◆ **Selected text**
The Certainty Of Maths
Above All Other Areas of Knowledge the Certainty of Maths Reigns Supreme?
The process of good mathematical reasoning is the process of checking for contradictions in a mathematical proof. If there are none then there can be complete certainty about the final statement. Therefore mathematical proofs are said to be a complete and unshakable guarantee that the statement being questioned is true. A number of problems arise straight away since proofs always need premises to work and provide complete certainty. Proofs rely on a large body of logic and information to be the foundation or framework for the proof. At the very least proofs have to rely on a number of core axioms.
Axioms, which are statements that are assumed to be true and are used as the core of a reasoning system like mathematics, are what prevent any proof from being able to provide complete certainty. Even if the proof depends of very clear self-evident axioms, there is always the possibility that the axioms are invalid which takes away any certainty of the proof. René Descartes created a philosophical statement based on one premise “I think, therefore I am.” Even this depends of the assumptions “that which thinks, must exist” and “I think” therefore “I am and I exist.” Like the other areas of knowledge mathematics too cannot actually achieve complete certainty but even so it gets a lot closer to the truth then any other way of knowing can ever hope to achieve.

◆ **Records provided**
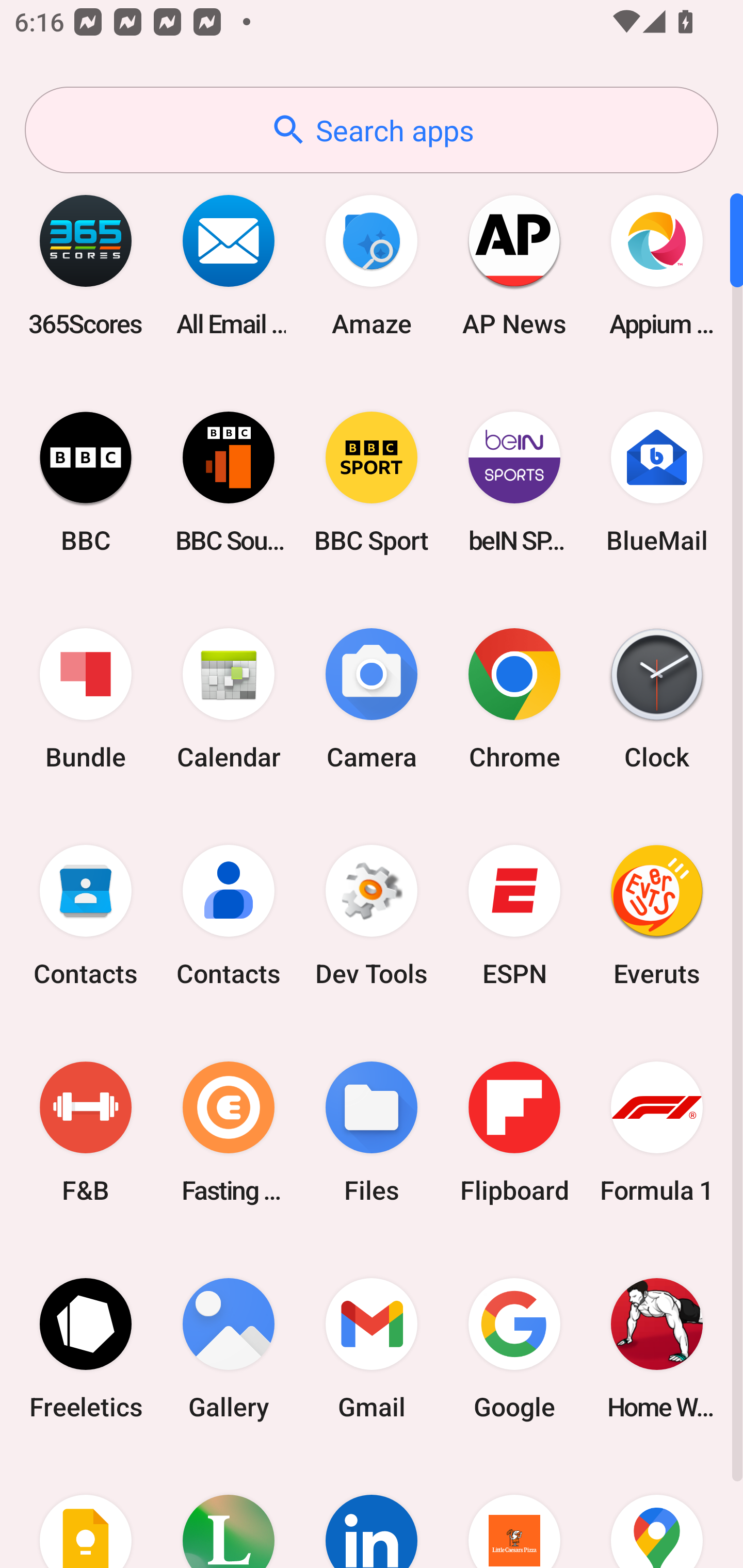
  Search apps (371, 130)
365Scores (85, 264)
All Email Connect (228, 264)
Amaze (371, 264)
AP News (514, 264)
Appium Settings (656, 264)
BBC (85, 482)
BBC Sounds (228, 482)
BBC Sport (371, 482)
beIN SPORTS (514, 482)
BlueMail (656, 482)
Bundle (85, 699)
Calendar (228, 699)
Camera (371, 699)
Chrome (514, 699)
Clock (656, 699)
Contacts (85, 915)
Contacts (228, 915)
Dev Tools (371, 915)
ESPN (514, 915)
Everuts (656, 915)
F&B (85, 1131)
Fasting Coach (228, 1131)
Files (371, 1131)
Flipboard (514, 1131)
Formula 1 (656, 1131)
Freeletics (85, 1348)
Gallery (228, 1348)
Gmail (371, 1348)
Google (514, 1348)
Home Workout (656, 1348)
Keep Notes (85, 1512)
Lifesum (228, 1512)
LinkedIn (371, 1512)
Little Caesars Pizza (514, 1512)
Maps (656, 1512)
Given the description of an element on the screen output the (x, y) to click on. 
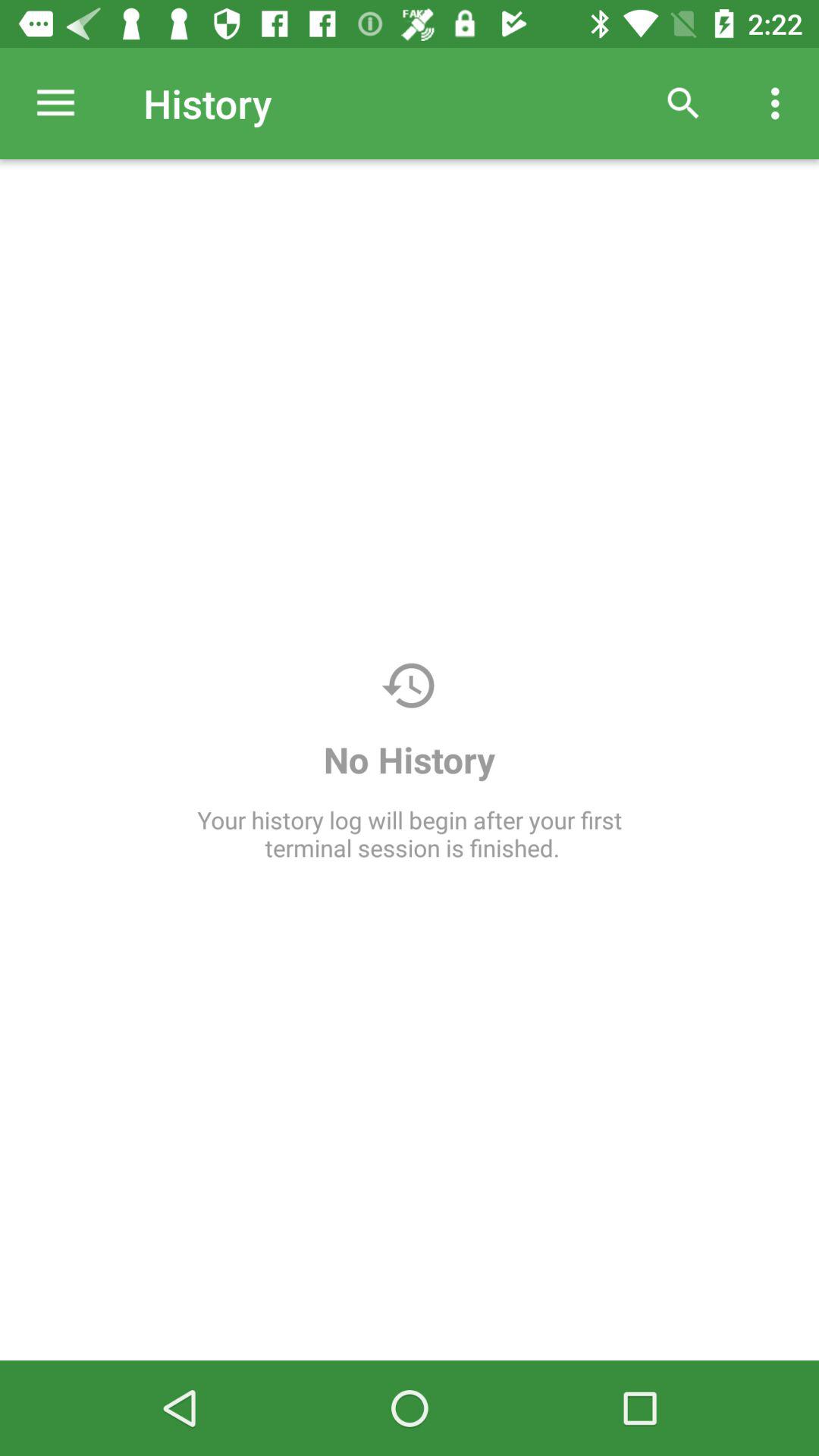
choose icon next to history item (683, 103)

* * *

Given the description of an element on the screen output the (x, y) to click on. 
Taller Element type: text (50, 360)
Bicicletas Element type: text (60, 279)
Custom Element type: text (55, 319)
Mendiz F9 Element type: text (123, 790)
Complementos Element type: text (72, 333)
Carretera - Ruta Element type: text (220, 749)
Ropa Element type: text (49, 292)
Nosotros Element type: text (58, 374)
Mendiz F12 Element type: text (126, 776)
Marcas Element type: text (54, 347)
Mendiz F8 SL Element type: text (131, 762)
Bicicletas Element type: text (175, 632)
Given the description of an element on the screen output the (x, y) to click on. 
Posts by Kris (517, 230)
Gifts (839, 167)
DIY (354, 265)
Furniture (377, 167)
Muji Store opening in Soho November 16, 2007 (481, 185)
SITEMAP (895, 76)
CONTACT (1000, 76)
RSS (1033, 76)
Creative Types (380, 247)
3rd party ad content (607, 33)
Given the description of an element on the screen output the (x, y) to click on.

* * *

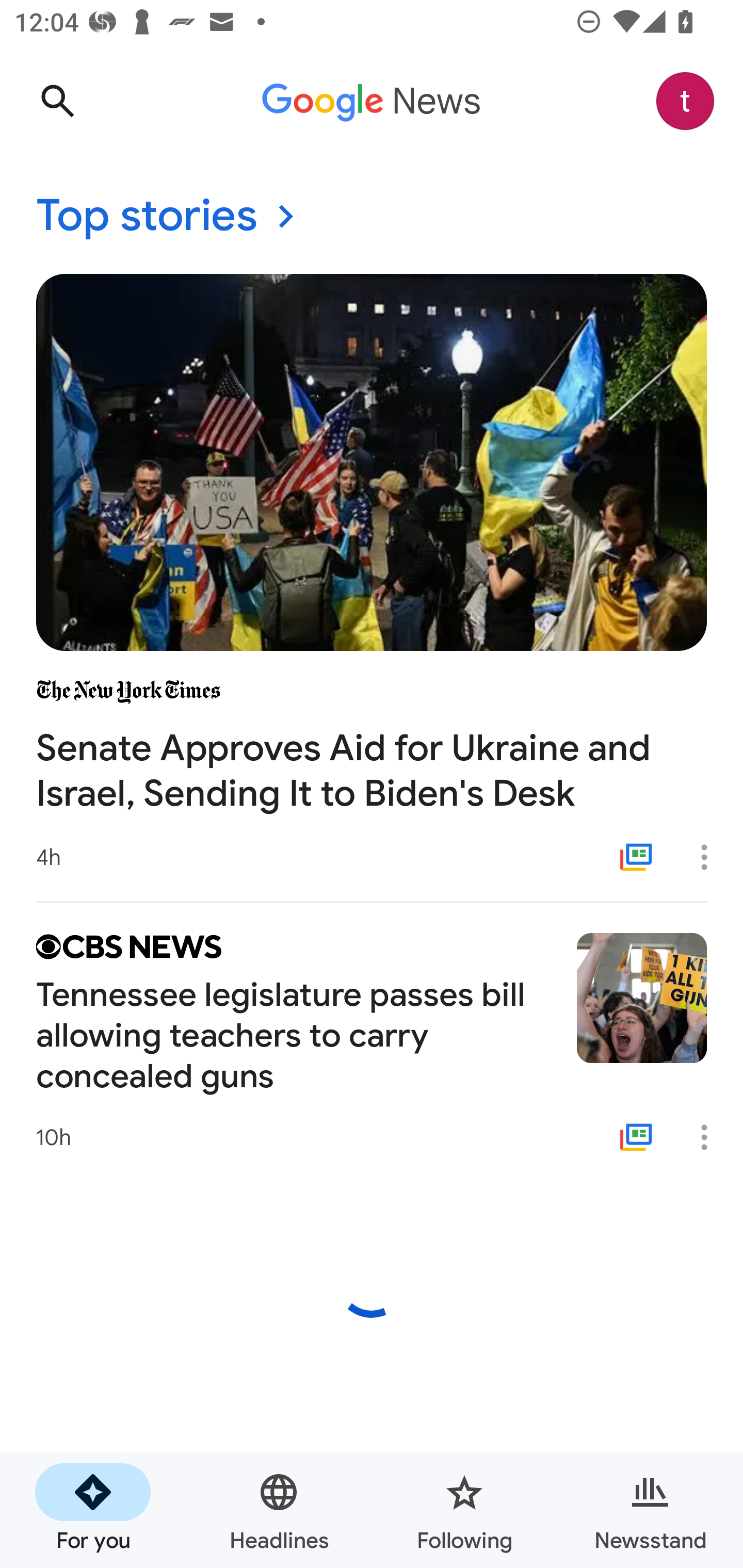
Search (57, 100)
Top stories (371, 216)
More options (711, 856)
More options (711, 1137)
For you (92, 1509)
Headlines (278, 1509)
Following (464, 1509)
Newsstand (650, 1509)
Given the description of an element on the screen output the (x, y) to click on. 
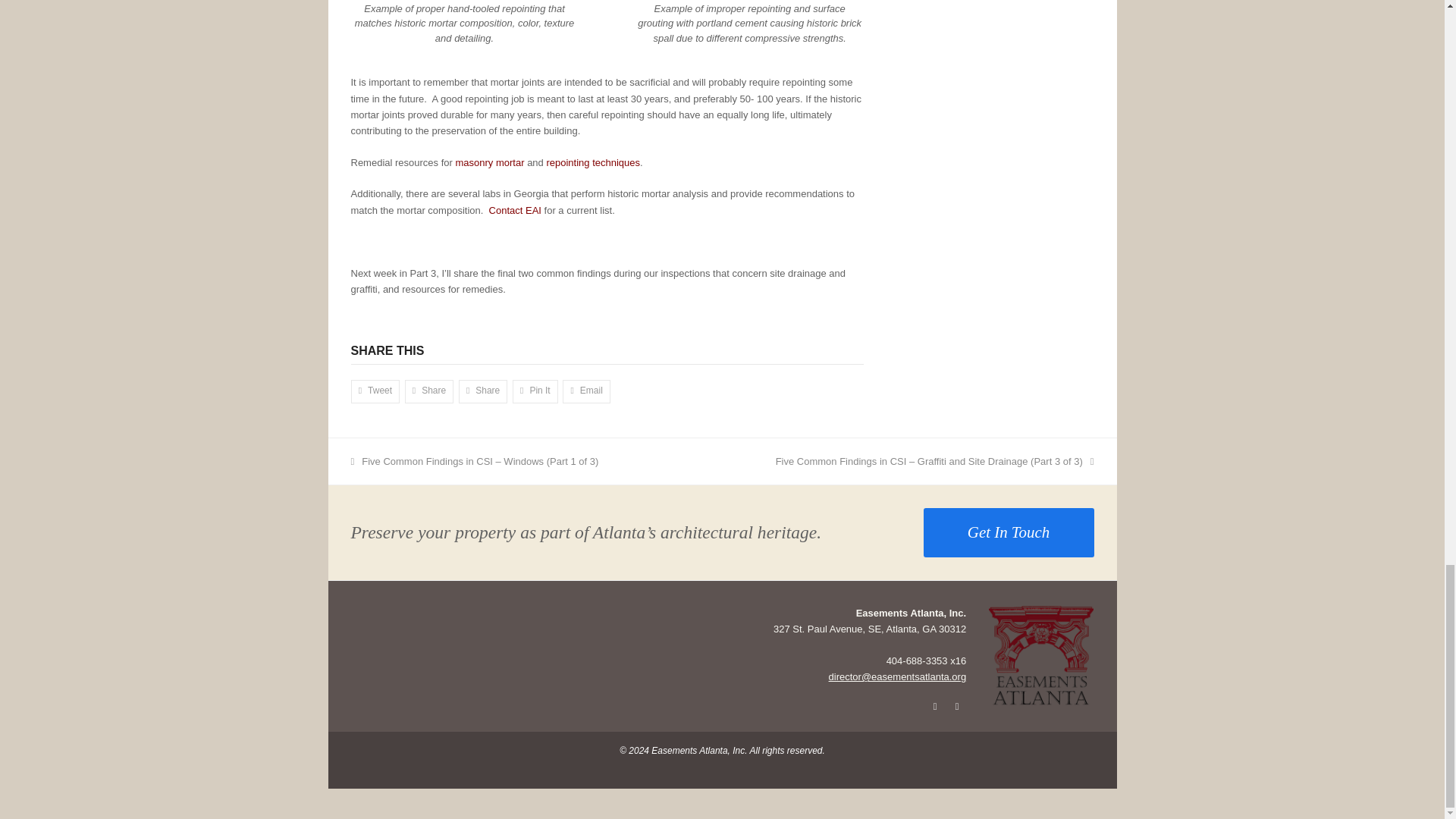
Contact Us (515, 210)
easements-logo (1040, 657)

◆ **Exercise**
Answer these questions from the text on the certainty of mathematics:
(a) What does the text say the process of good mathematical reasoning consists of?
(b) How does the text define axioms?
(c) Which philosophical statement does the text attribute to René Descartes?

◆ **Solution to the exercise**
(a) It is the process of checking for contradictions in a mathematical proof.
(b) Axioms are statements that are assumed to be true and are used as the core of a reasoning system like mathematics.
(c) "I think, therefore I am."